Reading text:
The results were illuminating:

  • Slot PCIEx16(G5)_1 at Bus 0000:e1:00.0 hosting GPU 1
  • Slot PCIEx16(G5)_7 at Bus 0000:05:00.0 hosting GPU 0

Both GPUs were properly seated in PCIe 5.0 x16 slots, confirming the hardware configuration was correct.

Understanding the Behavior

After confirming the hardware configuration was sound, the explanation became clear: this is intelligent power management at work. Modern GPUs implement sophisticated power-saving mechanisms that dynamically adjust PCIe link speeds based on workload demands.

When GPUs are idle or under minimal load, they automatically scale down to PCIe Gen 1 to reduce power consumption. This behavior is particularly important in datacenter environments where energy efficiency directly impacts operational costs. The GPUs will automatically negotiate higher PCIe generations when computational demands require increased bandwidth.

The same "is it actually a problem?" question comes up for network counters too — see Understanding RX vs TX traffic direction for an example where the raw numbers look alarming but context reveals normal behavior.

Key Takeaways

This investigation highlights several important considerations for infrastructure monitoring:

  1. Dynamic scaling is a feature, not a bug: PCIe generation scaling is an expected power management behavior in modern GPU systems.

  2. Context matters in monitoring: Performance metrics should be evaluated in the context of current workload demands rather than absolute capabilities.

About this task: Please copy the GPU PCIe passage between "After confirming the" and "on workload demands.", inclusive, replacing "intelligent" with "adaptive".

Stored items
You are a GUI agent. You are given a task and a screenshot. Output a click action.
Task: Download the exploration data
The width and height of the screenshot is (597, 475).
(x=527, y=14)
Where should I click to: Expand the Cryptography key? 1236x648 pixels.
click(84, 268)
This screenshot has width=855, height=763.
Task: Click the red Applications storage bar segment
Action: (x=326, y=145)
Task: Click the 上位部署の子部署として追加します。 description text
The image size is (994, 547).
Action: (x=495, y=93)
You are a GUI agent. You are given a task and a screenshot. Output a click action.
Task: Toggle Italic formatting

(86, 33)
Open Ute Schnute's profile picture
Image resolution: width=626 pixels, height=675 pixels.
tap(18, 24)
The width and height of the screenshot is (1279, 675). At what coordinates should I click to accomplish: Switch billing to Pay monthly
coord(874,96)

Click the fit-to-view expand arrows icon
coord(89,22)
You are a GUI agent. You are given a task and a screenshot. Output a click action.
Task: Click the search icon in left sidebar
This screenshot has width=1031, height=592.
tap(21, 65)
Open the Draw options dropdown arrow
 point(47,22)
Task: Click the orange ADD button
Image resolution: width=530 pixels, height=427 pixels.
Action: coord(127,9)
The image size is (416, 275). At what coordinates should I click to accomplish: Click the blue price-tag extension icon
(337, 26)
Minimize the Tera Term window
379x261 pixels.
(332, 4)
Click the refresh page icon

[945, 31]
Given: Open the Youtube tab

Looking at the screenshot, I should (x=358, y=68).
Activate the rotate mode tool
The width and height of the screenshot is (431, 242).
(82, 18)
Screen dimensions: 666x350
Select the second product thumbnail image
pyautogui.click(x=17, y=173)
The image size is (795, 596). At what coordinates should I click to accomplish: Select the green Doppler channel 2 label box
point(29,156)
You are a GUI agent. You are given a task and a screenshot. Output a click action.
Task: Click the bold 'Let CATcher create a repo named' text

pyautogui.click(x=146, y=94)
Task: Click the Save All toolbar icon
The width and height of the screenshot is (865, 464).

Solution to the problem:
After confirming the hardware configuration was sound, the explanation became clear: this is adaptive power management at work. Modern GPUs implement sophisticated power-saving mechanisms that dynamically adjust PCIe link speeds based on workload demands.